In addition to the inconsistency, I’m getting some crazy >10 eV/atom numbers, mainly because of mp-778012 which has a formation energy of -13.569 eV/atom. Is this one of the deprecated entries?

1 Like

Hi,
How to find the energy above hull for the random compound that is not existed in the Materials Project ? I have a DFT analysis results of those random compounds.

It’s done by PhaseDiagram.get_decomp_and_e_above_hull method. You need to create ComputedEntry from your calculations, just like I did in the previous post.

Hello,

Apologies for bumping an old post, but I’m interested in knowing how to calculate the e_above_hull using my own DFT-calculated data.

Below is the code I used, and following that, the error message that I received.

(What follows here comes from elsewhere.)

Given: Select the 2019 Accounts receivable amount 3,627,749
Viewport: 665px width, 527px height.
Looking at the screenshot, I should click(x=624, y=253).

from pymatgen.ext.matproj import MPRester
from pymatgen.analysis.phase_diagram import PhaseDiagram, PDPlotter, CompoundPhaseDiagram
from pymatgen.entries.computed_entries import ComputedEntry
from pymatgen.core import Composition
# from pymatgen.analysis.pourbaix_diagram import PourbaixDiagram, PourbaixEntry, PourbaixAnalyzer # StableEntry
# from pymatgen.analysis.phase_diagram import PhaseDiagram, PDAnalyzer, ConvexHullAnalyzer
# from pymatgen.analysis.pour import ConvexHullAnalyzer

# Assuming you have a list of computed entries (e.g., from a database)
entries = [
    ComputedEntry(Composition("Y4N4"), -164.774553),
    ComputedEntry(Composition("Y16Ti16O56"), -1377.12118691),
    ComputedEntry(Composition("Y8Ti4O20"), -532.80516856),
    ComputedEntry(Composition("Y4Ti4O8N4"), -322.86938277),
    ComputedEntry(Composition("Y2"), -55.73665798),
    ComputedEntry(Composition("N8"), -74.18410792),
    ComputedEntry(Composition("O6"), -36.28556130),
    ComputedEntry(Composition("Ti3"), -48.18069328),

] # List of entries with structure and energy

pd = PhaseDiagram(entries)

# Create a ConvexHullAnalyzer
# hull_analyzer = ConvexHullAnalyzer(entries)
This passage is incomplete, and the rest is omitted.